J’ai aussi commencé une collection de tickets de caisse, parce qu’ils portent tous une date. J’y cherche des signes, des messages codés. Une fois, j’ai trouvé un « Merci de votre visite, Louise » imprimé tout en bas. J’ai pleuré sur la caisse enregistreuse.
Il m’arrive de l’apercevoir, Louise. Pas vraiment elle, non. Des ombres. Des esquisses. Une nuque familière dans un autobus. Un rire trop clair au marché. Une paire de bottines rouges, oubliée sur un fil électrique. Parfois, j’entends des pas dans l’escalier. Mon cœur saute une mesure, comme un vieux tourne-disque rayé. Je vais ouvrir, l’air de rien. Mais ce n’est jamais elle. Juste la vie, qui passe en sifflotant.
Il m’est arrivé de courir en criant « Louise » dans ma tête. Jamais à voix haute. Les gens se méfient de ceux qui aiment trop. J’ai même écrit son prénom sur un ballon gonflé à l’hélium, puis je l’ai laissé s’envoler. Il est monté lentement. Le lendemain, il est revenu. Coincé dans mon antenne télé. Je l’ai pris comme un signe. Mais un signe de quoi, je ne sais pas.
Elle s’appelait Louise.
Elles s’appellent toutes Louise.
Celles qui nous brisent.
Les jours se sont pliés comme des lettres qu’on n’envoie jamais. Je m’habitue à son absence… une douleur sourde, une épine plantée au bout du doigt, qui ne fait plus vraiment mal, mais qu’on sent toujours. Elle est devenue un courant d’air dans mon crâne, une chanson qui revient quand on ne veut pas.
Un jeudi, le facteur m’a remis une enveloppe sans timbre. Étrange. L’écriture était celle qu’elle utilisait pour ses listes de commissions. Dedans, une page blanche, pliée en quatre.
Blanche, mais pas vide : elle sentait le citron, son parfum.

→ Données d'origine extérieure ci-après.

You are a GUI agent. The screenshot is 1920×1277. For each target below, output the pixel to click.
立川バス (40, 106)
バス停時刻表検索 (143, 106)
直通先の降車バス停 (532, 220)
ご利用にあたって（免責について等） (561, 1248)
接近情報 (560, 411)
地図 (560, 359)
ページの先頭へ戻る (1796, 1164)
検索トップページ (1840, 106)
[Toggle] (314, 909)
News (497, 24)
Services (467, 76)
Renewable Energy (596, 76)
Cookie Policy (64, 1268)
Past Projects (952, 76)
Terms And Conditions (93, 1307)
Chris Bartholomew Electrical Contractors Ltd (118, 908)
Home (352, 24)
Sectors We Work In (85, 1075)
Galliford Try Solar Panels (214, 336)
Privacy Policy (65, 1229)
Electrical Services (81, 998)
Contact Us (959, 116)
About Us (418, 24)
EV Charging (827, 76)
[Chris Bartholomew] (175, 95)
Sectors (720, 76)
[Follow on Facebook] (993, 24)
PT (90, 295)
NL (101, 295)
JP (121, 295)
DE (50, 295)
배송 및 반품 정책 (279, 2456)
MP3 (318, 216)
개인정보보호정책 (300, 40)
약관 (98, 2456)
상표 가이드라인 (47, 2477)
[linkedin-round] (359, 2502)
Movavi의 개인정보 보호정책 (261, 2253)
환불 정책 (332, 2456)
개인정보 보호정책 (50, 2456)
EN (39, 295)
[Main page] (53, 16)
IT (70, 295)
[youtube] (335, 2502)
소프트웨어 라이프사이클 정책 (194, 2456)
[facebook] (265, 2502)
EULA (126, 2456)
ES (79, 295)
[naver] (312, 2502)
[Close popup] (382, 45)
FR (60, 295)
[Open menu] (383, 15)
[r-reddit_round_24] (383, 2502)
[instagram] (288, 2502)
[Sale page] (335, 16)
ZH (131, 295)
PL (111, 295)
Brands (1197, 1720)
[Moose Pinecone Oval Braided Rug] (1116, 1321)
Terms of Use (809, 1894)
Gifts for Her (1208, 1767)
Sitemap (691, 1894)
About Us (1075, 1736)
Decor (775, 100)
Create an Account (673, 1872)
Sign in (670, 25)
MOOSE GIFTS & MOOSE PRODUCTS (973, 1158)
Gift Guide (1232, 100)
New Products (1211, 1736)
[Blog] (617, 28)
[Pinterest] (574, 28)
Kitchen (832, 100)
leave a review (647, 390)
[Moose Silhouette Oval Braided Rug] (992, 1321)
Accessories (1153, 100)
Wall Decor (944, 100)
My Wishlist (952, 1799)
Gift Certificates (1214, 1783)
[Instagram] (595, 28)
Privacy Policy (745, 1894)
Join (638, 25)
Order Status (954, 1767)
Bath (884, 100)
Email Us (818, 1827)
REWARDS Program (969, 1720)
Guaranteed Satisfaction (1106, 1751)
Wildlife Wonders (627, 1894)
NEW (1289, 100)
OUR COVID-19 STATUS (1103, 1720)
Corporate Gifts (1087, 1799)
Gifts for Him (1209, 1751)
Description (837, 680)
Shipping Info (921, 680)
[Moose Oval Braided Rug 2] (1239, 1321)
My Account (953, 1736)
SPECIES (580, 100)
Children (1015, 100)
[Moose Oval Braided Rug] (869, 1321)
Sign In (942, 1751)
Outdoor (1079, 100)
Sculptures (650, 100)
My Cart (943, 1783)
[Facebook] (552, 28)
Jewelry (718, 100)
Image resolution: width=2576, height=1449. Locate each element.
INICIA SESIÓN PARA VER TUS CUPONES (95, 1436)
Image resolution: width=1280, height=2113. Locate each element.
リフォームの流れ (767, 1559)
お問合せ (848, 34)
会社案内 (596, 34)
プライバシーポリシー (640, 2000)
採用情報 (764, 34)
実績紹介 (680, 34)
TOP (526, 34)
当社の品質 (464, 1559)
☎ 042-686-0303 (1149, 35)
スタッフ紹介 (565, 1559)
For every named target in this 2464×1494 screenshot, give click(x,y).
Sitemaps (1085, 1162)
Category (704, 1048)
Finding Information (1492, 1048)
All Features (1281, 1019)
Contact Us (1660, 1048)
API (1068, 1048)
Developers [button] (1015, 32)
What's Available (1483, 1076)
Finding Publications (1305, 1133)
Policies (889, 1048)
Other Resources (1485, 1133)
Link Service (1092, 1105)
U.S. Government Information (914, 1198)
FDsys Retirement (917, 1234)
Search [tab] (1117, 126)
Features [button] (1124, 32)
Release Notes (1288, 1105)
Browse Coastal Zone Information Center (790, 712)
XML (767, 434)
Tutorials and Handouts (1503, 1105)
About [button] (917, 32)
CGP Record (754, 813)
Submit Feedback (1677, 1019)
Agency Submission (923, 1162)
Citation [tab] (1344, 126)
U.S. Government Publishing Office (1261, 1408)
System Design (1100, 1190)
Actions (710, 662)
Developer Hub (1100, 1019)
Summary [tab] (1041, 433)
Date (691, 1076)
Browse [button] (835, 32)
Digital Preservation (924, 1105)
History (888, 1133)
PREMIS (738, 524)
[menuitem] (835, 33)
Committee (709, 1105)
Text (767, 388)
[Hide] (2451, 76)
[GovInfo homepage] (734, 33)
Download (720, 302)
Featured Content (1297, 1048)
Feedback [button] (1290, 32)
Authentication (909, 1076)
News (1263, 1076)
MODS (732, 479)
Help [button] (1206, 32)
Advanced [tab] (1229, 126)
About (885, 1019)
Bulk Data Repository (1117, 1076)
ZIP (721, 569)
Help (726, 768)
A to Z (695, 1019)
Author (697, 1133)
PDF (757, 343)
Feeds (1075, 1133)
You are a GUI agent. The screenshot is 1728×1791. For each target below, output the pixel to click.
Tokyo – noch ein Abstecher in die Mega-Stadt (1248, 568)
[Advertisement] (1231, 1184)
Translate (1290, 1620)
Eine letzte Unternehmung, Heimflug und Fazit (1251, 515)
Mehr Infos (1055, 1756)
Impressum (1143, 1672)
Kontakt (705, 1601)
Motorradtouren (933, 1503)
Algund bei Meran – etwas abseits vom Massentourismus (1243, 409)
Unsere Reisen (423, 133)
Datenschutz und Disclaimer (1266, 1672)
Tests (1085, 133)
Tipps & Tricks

Je l’ai encadrée. Elle trône au-dessus du grille-pain, comme une icône. Les jours de pluie, je lui parle.
Et je me plais à croire qu’elle m’aurait répondu :
Mais elle n’a rien écrit. Alors je suppose que c’est à moi d’écrire la fin.
Les saisons ont tourné comme un manège sans musique. J’ai arrêté de compter les jours. J’ai perdu la trace du calendrier. Il était de toute façon resté bloqué sur le mois de Louise.
J’ai commencé à me faire plus léger. À ne plus répondre aux appels, ni aux lettres, ni au facteur. À vivre la nuit, à parler aux lucioles avec des vers de poète. Mon voisin du dessus a dit qu’il ne m’entendait plus marcher. La concierge, elle, a remarqué que mon ombre ne descendait plus l’escalier. Même le miroir a cessé de me refléter, alors j’ai compris. Je devenais transparent. Petit à petit.
Un matin de brouillard, j’ai enfilé ma vieille redingote à carreaux, celle qu’elle détestait, et j’ai glissé dans la rue comme un soupir. J’ai salué le réverbère, et ai laissé une dernière lettre dans le tronc du platane :
Je suis parti chercher Louise là où les souvenirs se déguisent en nuages. Ne vous souciez pas de moi. Je suis dans les herbes hautes, dans les chansons lentes, dans la buée sur les vitres. Je suis devenu ce qu’on devient quand on aime trop longtemps : une parenthèse oubliée entre deux saisons.
On dit que depuis, certains soirs, on entend des rimes glisser sous les portes. Qu’un ballon rouge flotte parfois au-dessus du quartier. Et que les chaussons de Louise, eux, dansent tout seuls au pied du lit.